▸ **Activity**
Where the records below reach the line containing "Open IP Location folder icon", start transcribing, and end with the line containing "You are a computer-use agent. The", exactly and with nothing else added.
== Segment start ==
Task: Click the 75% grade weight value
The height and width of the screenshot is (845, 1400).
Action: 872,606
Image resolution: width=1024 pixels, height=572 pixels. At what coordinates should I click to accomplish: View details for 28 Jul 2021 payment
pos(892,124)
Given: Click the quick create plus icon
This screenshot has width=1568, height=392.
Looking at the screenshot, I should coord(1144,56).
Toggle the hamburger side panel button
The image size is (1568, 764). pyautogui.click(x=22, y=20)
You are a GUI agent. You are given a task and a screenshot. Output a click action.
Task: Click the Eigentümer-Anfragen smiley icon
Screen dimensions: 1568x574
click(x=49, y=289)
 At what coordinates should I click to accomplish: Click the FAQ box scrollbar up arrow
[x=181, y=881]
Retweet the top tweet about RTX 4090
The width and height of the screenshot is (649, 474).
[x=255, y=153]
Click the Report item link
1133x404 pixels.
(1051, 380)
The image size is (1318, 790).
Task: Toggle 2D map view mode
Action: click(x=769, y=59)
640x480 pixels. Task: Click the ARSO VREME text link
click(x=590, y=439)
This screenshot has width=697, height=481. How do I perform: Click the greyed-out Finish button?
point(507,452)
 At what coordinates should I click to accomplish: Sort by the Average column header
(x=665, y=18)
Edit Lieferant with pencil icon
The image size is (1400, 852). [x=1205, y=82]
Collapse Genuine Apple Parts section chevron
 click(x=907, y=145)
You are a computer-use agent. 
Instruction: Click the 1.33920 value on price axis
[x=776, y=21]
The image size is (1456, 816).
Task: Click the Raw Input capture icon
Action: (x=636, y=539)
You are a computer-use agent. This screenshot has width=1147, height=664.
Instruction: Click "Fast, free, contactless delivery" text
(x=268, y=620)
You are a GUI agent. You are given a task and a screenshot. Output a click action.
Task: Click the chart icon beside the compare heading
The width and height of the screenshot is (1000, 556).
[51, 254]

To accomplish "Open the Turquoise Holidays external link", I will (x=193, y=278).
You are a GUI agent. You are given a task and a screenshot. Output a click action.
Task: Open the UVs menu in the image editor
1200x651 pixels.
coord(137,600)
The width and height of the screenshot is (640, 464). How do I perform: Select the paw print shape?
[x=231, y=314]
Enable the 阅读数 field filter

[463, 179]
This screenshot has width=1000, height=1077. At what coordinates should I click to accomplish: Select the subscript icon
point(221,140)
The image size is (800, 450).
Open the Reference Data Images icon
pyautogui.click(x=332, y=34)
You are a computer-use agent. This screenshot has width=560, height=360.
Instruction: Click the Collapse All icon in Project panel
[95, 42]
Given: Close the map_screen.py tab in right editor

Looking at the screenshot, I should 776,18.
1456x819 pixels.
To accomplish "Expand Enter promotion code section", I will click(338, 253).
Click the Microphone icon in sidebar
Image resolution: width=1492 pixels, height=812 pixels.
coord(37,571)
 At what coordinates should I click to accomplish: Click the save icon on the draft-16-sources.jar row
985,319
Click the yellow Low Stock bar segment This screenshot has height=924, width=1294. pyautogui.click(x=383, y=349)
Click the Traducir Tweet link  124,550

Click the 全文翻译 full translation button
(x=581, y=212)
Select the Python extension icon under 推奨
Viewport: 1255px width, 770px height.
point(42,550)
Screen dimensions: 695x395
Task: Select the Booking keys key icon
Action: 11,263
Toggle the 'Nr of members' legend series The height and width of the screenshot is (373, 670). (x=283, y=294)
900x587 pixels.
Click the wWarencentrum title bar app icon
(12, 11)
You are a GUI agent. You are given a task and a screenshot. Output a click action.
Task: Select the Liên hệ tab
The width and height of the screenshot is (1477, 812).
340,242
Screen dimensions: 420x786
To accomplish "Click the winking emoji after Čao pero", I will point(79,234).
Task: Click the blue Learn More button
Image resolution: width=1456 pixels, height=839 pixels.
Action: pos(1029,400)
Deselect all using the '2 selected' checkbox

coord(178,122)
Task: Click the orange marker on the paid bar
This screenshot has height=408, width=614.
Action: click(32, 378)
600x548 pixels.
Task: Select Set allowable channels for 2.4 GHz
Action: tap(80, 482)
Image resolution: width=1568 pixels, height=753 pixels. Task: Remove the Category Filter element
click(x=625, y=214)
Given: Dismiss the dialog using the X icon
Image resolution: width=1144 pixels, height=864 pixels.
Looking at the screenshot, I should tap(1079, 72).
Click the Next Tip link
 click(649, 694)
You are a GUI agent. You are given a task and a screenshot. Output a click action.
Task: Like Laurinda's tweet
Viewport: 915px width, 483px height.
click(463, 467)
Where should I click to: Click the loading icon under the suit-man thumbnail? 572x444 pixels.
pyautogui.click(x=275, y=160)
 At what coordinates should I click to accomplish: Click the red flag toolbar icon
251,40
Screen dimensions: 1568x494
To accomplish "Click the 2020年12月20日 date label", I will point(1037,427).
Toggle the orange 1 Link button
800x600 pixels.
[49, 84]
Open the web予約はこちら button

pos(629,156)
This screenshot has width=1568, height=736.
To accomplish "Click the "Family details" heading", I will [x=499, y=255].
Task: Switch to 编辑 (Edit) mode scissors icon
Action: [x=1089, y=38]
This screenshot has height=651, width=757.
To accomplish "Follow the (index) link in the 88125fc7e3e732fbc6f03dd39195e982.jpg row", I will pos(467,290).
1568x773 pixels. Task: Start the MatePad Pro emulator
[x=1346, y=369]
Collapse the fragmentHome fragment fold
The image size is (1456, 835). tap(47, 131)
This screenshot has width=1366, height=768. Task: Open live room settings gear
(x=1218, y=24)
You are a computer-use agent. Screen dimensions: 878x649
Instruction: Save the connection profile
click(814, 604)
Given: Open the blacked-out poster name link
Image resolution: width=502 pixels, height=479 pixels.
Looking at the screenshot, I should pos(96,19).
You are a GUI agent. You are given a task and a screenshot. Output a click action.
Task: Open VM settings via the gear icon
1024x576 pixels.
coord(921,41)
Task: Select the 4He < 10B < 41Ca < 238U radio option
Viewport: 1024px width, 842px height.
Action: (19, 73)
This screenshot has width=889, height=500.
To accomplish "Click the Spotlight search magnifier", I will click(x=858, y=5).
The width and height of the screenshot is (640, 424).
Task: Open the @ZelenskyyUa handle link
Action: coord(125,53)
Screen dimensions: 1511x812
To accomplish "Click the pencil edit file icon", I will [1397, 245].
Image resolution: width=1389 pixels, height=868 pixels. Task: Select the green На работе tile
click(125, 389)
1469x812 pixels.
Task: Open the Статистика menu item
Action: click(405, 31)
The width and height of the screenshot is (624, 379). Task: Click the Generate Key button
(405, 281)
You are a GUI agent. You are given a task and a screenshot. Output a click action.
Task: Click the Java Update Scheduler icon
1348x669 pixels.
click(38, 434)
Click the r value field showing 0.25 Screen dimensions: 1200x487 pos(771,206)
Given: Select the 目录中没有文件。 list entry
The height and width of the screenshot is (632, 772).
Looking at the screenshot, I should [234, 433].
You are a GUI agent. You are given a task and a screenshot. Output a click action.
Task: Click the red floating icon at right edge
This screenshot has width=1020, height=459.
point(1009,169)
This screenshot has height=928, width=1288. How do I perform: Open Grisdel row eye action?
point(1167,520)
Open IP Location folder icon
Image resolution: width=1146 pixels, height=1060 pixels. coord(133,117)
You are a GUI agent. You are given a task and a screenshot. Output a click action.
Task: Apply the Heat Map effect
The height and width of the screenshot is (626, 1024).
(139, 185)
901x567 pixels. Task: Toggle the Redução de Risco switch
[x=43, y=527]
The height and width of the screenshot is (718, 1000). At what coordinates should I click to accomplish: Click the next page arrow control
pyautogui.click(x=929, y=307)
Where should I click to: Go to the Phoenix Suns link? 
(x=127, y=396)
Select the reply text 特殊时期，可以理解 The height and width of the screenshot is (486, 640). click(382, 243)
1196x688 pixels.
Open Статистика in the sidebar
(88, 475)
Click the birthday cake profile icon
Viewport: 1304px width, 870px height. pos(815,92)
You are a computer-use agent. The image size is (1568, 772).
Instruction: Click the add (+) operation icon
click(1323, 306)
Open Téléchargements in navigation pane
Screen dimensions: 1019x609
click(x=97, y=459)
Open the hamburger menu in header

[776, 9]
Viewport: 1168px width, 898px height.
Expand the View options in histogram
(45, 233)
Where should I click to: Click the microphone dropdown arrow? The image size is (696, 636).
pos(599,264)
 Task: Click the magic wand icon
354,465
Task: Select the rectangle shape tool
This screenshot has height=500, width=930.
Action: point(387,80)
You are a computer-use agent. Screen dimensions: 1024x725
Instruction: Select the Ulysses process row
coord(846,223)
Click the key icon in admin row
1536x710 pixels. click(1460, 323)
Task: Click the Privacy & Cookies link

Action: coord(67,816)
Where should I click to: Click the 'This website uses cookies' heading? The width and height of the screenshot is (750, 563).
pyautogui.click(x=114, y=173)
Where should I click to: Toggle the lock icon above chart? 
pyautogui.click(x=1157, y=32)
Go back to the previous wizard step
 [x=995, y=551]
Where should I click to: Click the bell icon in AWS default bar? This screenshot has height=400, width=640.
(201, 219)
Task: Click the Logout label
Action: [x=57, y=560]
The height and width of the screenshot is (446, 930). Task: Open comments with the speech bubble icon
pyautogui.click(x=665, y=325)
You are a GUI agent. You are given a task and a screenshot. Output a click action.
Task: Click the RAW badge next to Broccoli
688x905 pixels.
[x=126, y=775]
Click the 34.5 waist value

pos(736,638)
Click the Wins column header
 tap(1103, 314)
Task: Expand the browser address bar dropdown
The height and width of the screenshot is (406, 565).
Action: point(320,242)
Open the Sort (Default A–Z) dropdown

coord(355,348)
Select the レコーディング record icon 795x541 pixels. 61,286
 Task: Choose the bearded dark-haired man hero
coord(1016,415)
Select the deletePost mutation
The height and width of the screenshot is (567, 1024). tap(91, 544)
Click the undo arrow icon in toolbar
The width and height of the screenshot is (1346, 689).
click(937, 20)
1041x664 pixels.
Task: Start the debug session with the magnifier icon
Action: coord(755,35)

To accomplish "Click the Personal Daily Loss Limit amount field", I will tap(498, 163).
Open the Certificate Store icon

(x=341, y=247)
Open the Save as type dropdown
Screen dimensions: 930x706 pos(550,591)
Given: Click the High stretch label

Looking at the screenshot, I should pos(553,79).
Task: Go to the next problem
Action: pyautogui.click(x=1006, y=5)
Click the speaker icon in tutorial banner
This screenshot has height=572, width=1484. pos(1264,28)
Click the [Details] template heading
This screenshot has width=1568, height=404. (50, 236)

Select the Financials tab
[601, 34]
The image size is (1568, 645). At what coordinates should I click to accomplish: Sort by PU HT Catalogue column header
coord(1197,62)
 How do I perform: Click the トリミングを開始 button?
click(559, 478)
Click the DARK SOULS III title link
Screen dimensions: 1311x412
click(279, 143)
== Segment end ==
▸ **Answer to the exercise**
Open IP Location folder icon
Image resolution: width=1146 pixels, height=1060 pixels. coord(133,117)
You are a GUI agent. You are given a task and a screenshot. Output a click action.
Task: Apply the Heat Map effect
The height and width of the screenshot is (626, 1024).
(139, 185)
901x567 pixels. Task: Toggle the Redução de Risco switch
[x=43, y=527]
The height and width of the screenshot is (718, 1000). At what coordinates should I click to accomplish: Click the next page arrow control
pyautogui.click(x=929, y=307)
Where should I click to: Go to the Phoenix Suns link? 
(x=127, y=396)
Select the reply text 特殊时期，可以理解 The height and width of the screenshot is (486, 640). click(382, 243)
1196x688 pixels.
Open Статистика in the sidebar
(88, 475)
Click the birthday cake profile icon
Viewport: 1304px width, 870px height. pos(815,92)
You are a computer-use agent. The image size is (1568, 772).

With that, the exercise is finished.